#### [Problem details]
Begin at the top of the records and copy each line exactly. The line containing "Viewport: 577px width, 327px height." is the last one to include.

#### [Information provided]
□ □ □ □

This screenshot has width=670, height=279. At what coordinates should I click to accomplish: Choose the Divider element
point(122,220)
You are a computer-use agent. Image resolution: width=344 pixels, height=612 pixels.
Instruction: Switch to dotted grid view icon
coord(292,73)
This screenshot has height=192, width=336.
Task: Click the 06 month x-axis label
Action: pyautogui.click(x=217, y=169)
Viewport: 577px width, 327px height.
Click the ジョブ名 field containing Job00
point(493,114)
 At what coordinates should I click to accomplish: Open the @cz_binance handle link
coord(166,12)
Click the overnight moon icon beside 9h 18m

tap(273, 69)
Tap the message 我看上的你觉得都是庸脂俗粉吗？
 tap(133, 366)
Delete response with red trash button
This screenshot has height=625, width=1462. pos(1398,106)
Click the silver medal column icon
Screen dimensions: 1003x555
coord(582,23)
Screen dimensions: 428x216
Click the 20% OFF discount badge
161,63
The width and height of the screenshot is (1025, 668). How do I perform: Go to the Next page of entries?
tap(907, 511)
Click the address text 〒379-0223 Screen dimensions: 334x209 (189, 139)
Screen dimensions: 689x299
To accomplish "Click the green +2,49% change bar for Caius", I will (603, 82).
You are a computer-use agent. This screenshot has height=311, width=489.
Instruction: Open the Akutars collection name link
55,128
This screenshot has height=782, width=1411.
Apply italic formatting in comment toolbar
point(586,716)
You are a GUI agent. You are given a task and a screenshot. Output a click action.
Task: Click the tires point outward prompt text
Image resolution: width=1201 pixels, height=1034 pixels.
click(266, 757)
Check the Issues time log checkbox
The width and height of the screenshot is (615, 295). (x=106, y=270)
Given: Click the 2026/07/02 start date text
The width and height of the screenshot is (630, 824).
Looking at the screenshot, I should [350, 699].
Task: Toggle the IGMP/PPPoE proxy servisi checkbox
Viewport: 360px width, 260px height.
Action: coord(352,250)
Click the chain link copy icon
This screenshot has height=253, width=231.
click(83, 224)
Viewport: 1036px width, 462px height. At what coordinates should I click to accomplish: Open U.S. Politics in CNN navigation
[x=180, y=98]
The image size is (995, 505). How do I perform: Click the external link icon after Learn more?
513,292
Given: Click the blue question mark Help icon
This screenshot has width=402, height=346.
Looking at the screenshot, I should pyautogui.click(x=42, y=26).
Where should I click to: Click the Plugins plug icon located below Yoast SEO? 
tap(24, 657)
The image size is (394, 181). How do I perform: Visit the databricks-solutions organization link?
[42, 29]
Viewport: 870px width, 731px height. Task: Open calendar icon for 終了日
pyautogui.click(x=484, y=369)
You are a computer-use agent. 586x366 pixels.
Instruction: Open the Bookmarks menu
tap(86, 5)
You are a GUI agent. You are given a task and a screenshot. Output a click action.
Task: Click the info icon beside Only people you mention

□ □ □ □

#### [Exercise output]
This screenshot has width=670, height=279. At what coordinates should I click to accomplish: Choose the Divider element
point(122,220)
You are a computer-use agent. Image resolution: width=344 pixels, height=612 pixels.
Instruction: Switch to dotted grid view icon
coord(292,73)
This screenshot has height=192, width=336.
Task: Click the 06 month x-axis label
Action: pyautogui.click(x=217, y=169)
Viewport: 577px width, 327px height.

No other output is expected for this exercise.